Se le agolparon las lágrimas en los ojos, pero pestañeó para no verterlas. Se negaba a llorar, se negaba a entregarle a Sinclair esa última pizca de dignidad. Pero cuando Sean le acarició una mejilla, no pudo evitar que se le escapara una.
– No puedo seguir así. No puedo seguir luchando con él -dijo mientras se dejaba abrazar-. Quiero empezar a vivir mi propia vida y aquí no puedo.
– Dale un poco más de tiempo nada más – dijo Sean-. Quédate esta noche conmigo, a ver cómo te encuentras mañana.
– ¿Por qué te importa tanto? -preguntó ella y Sean la miró a los ojos.
– Quiero que seas feliz.
– Pero no podemos seguir con esto -dijo frustrada.

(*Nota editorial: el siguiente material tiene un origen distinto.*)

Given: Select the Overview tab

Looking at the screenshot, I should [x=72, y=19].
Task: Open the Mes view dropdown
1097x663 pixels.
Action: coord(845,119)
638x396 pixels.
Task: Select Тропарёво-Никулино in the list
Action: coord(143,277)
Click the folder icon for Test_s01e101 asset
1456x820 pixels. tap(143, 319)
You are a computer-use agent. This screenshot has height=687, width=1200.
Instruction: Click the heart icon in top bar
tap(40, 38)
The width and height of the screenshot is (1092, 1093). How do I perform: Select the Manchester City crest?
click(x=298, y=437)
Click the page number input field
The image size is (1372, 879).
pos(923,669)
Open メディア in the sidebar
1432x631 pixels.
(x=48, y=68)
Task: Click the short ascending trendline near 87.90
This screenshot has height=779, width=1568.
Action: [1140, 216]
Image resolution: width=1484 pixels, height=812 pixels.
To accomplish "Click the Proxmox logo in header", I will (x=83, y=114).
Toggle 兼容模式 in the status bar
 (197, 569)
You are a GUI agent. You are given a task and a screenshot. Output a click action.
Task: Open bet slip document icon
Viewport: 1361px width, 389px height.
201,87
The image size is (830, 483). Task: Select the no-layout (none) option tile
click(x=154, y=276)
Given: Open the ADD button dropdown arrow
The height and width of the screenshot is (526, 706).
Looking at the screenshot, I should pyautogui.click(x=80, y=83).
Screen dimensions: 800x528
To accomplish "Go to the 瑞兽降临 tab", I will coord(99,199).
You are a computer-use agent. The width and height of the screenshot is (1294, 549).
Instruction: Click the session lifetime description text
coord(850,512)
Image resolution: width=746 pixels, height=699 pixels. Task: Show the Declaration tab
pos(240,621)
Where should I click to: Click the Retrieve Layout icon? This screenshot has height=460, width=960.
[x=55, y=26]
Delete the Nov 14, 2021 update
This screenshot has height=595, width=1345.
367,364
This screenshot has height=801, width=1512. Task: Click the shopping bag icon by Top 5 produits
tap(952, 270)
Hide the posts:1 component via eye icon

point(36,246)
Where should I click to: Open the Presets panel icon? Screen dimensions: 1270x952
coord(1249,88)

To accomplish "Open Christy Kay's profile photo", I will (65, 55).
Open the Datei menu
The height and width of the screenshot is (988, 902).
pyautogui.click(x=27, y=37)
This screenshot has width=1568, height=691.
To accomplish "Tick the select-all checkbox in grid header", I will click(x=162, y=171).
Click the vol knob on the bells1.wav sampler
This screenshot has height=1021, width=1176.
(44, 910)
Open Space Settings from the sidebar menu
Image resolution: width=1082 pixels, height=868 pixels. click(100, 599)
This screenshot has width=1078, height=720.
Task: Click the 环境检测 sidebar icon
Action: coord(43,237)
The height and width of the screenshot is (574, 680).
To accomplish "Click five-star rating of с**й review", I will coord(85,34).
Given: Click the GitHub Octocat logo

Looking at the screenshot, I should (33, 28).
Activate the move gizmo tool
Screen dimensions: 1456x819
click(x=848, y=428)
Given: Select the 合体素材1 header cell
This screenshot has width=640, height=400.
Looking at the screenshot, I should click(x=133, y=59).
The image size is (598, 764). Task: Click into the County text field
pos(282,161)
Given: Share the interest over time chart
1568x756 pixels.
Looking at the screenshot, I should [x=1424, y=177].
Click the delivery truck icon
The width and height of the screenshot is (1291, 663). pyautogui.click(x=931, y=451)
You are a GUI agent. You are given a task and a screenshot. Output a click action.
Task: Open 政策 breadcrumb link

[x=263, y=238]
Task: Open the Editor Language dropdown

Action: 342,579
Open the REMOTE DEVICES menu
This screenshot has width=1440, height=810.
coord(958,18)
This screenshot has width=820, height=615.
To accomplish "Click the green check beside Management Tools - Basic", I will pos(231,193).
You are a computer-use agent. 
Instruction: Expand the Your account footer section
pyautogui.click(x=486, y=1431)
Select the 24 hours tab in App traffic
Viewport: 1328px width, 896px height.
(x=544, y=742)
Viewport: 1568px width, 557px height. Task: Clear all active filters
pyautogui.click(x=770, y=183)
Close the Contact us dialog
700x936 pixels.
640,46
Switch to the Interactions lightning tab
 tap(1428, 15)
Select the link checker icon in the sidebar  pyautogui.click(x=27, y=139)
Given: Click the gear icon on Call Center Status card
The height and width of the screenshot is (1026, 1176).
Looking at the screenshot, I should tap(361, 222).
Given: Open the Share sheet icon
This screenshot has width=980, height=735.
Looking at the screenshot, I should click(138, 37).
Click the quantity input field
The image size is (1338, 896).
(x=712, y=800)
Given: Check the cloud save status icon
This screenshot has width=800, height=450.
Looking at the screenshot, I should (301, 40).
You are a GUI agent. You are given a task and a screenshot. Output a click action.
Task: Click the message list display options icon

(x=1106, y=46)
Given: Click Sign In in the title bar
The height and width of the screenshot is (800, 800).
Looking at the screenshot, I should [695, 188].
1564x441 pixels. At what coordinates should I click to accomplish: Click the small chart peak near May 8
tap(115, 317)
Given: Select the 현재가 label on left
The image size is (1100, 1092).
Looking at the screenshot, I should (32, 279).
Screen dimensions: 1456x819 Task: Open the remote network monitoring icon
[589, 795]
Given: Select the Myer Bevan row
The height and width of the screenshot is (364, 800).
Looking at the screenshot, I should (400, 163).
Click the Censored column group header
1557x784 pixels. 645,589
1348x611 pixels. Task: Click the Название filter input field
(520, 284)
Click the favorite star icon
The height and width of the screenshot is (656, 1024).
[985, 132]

– ¿Por qué no? Sinclair no ha pedido ninguna prueba de que estemos casados. Se volverá a Maine. Viviremos en la mansión cuando venga y seguiremos nuestras vidas cuando no esté. Hasta podría vivir aquí todo el tiempo. Me ahorraría el alquiler.
– ¿Ha… harías eso por mí?
– No tengo nada mejor que hacer.
– Si Sinclair descubre que no estamos casados, se quedará con todo hasta que cumpla treinta y uno. Quizá decida esperar hasta que cumpla cincuenta.
– ¿Cómo va a enterarse?
– Si pudiera pagarte un año, lo haría. Pero no puedo. Quinientos dólares al día hacen…
– No tienes que pagarme -atajó él.
– ¿Te quedarías sin ningún motivo?
– Tengo mis motivos. Quiero ver cómo inauguras tu centro. Con eso me basta.
– No puedo pedirte que hagas eso -Laurel negó con la cabeza-. Quieres empezar con tu negocio y…
– Eso puedo hacerlo de todos modos.
– ¿Y… cómo serían las cosas? -preguntó vacilante tras unos segundos.
– Yo iría a trabajar por la mañana, igual que tú. Volveríamos a casa y cenaríamos juntos.
– Quiero decir qué pasará con nosotros. ¿Qué tipo de relación tendremos?
– No sé -contestó Sean tras considerar la respuesta un rato-. Tendremos que verlo sobre la marcha.
Laurel pestañeó, bajó la mirada hacia las manos. Quería que fuese su amor, su vida. Quería que le prometiese que se quedaría para siempre. Pero era obvio que no estaba preparado para hacerle esa promesa. Aunque había aprendido a quererlo también por su vulnerabilidad, era esa vulnerabilidad lo que le impedía devolverle el amor que ella le profesaba.
– Te… te agradezco la propuesta, de verdad. Lo pensaré -añadió mientras se desplomaba sobre la cama.
– Lo pensaremos juntos -Sean se tumbó junto a ella-. Sólo necesitamos un poco más de tiempo.
Laurel exhaló un suspiro. Quizá era cierto. A veces era demasiado impaciente. Pero, ¿cuánto estaba dispuesta a esperar para ver hecho realidad su sueño? ¿Y cuánto tiempo tardaría Sean Quinn en reconocer que la quería? ¿Sucedería algún día o tendría que pasarse el resto de la vida esperando?